Selon la Cour des marchés, la décision de l’APD de sanctionner le SPF Santé public n'était pas légalement motivée. En outre, la Cour des marchés a déclaré que l’APD n'est pas autorisée à exprimer une opinion sur le contenu d'une décision interne ou administrative. L’APD n'est compétente que pour statuer sur le respect correct du RGPD et de la législation belge sur la vie privée. Étant donné que la décision attaquée contenait des critiques de fond sur le fonctionnement du SPF Santé publique, il y a eu un excès de pouvoir qui, selon la Cour des marchés, a rendu la décision illégale.

Évolutions récentes concernant le futur règlement « vie privée et communications électroniques » 

Le 8 novembre 2019, le Conseil de l'Union européenne (sous la présidence finlandaise) a publié son texte révisé de proposition de règlement sur la vie privée et les communications électroniques (« règlement e-privacy »). Ce texte a été soumis par le Conseil au Comité des représentants permanents (COREPER) en vue de parvenir à un projet de texte commun.

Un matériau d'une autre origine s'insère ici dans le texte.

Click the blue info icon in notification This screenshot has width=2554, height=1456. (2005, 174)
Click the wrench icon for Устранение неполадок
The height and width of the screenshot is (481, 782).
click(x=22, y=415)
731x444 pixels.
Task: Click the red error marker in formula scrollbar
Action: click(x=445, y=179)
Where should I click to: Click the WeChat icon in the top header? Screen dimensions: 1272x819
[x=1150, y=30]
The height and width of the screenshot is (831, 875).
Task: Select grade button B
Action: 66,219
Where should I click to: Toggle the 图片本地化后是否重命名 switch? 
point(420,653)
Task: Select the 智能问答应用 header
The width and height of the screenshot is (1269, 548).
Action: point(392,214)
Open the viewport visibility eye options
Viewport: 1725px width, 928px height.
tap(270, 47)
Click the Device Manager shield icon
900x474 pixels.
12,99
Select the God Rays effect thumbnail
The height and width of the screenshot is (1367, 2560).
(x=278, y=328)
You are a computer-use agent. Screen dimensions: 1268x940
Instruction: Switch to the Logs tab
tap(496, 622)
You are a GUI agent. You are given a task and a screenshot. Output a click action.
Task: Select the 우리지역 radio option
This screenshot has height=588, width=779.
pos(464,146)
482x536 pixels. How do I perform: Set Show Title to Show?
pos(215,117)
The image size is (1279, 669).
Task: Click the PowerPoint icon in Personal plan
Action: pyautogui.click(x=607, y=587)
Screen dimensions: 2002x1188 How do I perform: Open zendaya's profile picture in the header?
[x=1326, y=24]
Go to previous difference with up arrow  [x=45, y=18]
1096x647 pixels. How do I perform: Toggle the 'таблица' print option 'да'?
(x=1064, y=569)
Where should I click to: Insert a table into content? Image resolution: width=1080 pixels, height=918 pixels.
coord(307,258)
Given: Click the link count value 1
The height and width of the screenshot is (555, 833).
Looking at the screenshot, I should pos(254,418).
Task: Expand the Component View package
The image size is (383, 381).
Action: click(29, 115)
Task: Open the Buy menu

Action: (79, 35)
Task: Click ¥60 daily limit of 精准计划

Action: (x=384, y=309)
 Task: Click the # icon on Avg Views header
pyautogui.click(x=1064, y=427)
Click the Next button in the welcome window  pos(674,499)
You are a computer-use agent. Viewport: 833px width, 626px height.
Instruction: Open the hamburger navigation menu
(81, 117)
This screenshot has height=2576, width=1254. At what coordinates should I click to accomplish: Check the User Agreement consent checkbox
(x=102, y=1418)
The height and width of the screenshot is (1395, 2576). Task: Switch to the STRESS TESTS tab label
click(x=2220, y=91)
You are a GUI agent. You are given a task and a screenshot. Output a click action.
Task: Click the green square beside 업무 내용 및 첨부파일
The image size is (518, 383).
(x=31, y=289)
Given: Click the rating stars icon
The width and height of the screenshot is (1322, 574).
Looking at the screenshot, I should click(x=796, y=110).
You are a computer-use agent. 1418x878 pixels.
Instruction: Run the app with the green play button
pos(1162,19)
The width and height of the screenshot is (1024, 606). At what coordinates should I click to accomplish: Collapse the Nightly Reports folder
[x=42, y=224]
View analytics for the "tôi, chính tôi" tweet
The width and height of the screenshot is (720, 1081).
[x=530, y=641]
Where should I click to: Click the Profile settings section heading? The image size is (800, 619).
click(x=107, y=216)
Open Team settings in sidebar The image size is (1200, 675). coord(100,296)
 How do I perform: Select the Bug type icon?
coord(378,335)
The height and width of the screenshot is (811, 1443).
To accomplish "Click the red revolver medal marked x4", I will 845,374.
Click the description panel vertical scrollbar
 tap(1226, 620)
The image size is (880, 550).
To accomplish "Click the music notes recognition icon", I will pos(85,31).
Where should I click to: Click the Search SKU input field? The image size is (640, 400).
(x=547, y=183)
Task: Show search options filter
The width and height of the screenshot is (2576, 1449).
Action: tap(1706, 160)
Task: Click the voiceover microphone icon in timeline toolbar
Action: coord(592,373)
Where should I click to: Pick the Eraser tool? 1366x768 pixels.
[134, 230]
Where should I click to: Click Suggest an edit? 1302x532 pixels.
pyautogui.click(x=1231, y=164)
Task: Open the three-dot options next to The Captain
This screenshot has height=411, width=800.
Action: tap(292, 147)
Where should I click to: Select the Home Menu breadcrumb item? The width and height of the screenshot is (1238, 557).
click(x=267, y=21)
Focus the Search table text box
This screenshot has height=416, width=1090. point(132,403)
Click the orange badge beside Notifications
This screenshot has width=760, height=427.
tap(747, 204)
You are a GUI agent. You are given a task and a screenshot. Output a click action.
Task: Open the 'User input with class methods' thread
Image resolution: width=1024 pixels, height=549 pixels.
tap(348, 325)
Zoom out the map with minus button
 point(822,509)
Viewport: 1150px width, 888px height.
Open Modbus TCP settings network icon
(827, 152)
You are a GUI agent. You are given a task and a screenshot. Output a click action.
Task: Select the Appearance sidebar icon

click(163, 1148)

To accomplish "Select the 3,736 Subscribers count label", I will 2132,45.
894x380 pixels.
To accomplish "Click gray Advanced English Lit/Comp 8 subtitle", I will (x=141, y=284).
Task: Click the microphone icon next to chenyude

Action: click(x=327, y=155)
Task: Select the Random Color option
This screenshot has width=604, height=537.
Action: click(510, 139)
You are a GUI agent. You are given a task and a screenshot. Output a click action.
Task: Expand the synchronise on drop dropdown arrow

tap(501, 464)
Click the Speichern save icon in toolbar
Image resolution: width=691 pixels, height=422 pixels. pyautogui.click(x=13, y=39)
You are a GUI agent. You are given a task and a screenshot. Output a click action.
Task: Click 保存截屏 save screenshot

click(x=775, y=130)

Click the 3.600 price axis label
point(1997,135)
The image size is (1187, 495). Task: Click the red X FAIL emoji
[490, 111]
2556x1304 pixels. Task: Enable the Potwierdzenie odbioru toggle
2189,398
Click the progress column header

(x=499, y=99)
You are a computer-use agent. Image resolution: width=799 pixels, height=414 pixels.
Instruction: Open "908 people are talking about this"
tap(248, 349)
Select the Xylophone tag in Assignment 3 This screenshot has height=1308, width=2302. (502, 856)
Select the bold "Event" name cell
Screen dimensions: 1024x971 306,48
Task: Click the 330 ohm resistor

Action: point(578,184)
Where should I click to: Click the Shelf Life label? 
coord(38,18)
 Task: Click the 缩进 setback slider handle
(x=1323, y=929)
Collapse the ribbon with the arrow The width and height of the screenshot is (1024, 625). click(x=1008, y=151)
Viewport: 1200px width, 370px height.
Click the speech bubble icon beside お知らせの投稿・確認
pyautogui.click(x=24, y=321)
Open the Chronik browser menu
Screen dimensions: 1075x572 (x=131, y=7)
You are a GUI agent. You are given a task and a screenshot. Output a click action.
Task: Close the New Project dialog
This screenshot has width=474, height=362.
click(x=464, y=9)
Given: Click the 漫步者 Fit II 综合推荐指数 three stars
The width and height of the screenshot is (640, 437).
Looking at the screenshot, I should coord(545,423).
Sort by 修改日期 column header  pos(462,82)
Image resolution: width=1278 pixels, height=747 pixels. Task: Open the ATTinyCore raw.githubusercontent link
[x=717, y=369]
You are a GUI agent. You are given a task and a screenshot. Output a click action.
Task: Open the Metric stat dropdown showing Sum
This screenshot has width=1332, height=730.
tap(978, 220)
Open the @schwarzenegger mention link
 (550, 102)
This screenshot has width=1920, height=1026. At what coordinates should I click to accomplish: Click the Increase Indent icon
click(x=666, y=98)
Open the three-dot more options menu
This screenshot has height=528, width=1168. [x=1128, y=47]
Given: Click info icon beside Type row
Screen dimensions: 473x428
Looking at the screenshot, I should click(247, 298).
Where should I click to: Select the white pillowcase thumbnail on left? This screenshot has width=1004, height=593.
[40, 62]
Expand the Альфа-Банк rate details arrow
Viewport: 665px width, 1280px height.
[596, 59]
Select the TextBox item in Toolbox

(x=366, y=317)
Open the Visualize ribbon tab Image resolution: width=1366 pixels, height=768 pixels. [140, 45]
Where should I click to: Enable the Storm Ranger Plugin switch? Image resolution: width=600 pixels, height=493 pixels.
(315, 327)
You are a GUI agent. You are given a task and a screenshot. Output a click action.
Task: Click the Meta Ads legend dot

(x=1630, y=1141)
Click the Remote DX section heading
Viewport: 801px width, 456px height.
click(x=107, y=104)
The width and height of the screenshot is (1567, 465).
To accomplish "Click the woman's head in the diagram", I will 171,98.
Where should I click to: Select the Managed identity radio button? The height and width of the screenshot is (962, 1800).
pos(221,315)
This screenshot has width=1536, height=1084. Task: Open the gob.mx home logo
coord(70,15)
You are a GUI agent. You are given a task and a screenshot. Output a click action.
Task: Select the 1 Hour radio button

Avec ce texte, il a semblé un moment que des progrès seraient enfin réalisés dans la recherche d'un compromis sur le texte du règlement e-privacy. Le 22  novembre 2019, le COREPER a toutefois rejeté la proposition. Le 3 décembre 2019, Thierry Breton, commissaire européen au Marché intérieur, a annoncé dans un discours que la Commission européenne pourrait présenter une proposition révisée du règlement e-privacy sous la prochaine présidence croate.